TEXT PROVIDED section start

The book, ‘The Selfish Gene’ was life-changing for me. It’s one of the most fascinating books I’ve ever read. If you haven’t read it I highly recommend it. When I first read it, as a young undergrad, it changed my views about religion, atheism, economics, and introduced me to a lot of science and mathematics that have really shaped my view of the world, yet I put off reading it for a very long time because of the title. I incorrectly assumed that I knew what it was about. I thought it would be about a gene that causes selfishness, and that didn’t sound very interesting to me. Now though, after actually reading it, I understand the nuance behind the title, and it makes sense, but beforehand, I couldn’t have really guessed what it was really about. I judged the book by it’s title and nearly didn’t read it because of that, and nearly missed out on reading one of my favorite ever books.

The name Big Data has a similar problem. Some people hear the term Big Data, and assume they know what it’s about. They get the impression that you need to have “Big”, meaning huge, amounts of data to get value from Big Data technologies. That’s the impression I had too, before becoming really involved in data engineering, but don’t worry, it’s not entirely true, and I’m going to explain why. Even if you’re not operating anywhere near Google scale, you can still get a great deal of value out of Big Data technologies, and in fact, the hype and growth of Big Data has been more to do with these other factors, and less about the “Big” part. I want to try and explain why Big Data is a misleading name, and convince you not to judge it by it’s name. Don’t miss out on learning about one of today’s most interesting technologies, by making the same mistake I did when I thought I knew what The Selfish Gene was about.

TEXT PROVIDED section end
RECORDED DATA section start

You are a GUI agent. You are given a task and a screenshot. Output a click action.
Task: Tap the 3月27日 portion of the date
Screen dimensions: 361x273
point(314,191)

RECORDED DATA section end

:: BRIEF 1 ::
In the essay on Big Data, what did the writer assume "The Selfish Gene" was about before reading it?
:: BRIEF 2 ::
Pick up the essay on Big Data after its final sentence and keep writing it.

:: EXPECTED OUTPUT 1 ::
A gene that causes selfishness.

:: EXPECTED OUTPUT 2 ::
Defining Big Data

First let’s define some terms. Big data means the new generation of distributed data technologies, and, typically, this means software using the Hadoop stack, built on top of the HDFS distributed file system, and other Hadoop ecosystem projects. These are distributed systems that are built on top of distributed storage systems (such as HDFS), resource management layers, and with a pluggable computation layer. Examples of Big Data technologies are Hive, Spark, Presto, Impala, Flink, etc. The reason why we call these solutions Big Data is that they were originally developed to cope with very large scale data. The origins are in the Google file system (GFS) and map-reduce papers, which were then turned into the open-source implementation, called Hadoop. These technologies were originally built for indexing huge volumes of web data for running a search engine, so the name Big Data was initially appropriate. So what if you’re not building a search engine? Do you really need to have huge volumes of data to justify using these technologies. I’ll argue you don’t, and there are 3 main use-cases for why Big Data is not just about data being “Big”.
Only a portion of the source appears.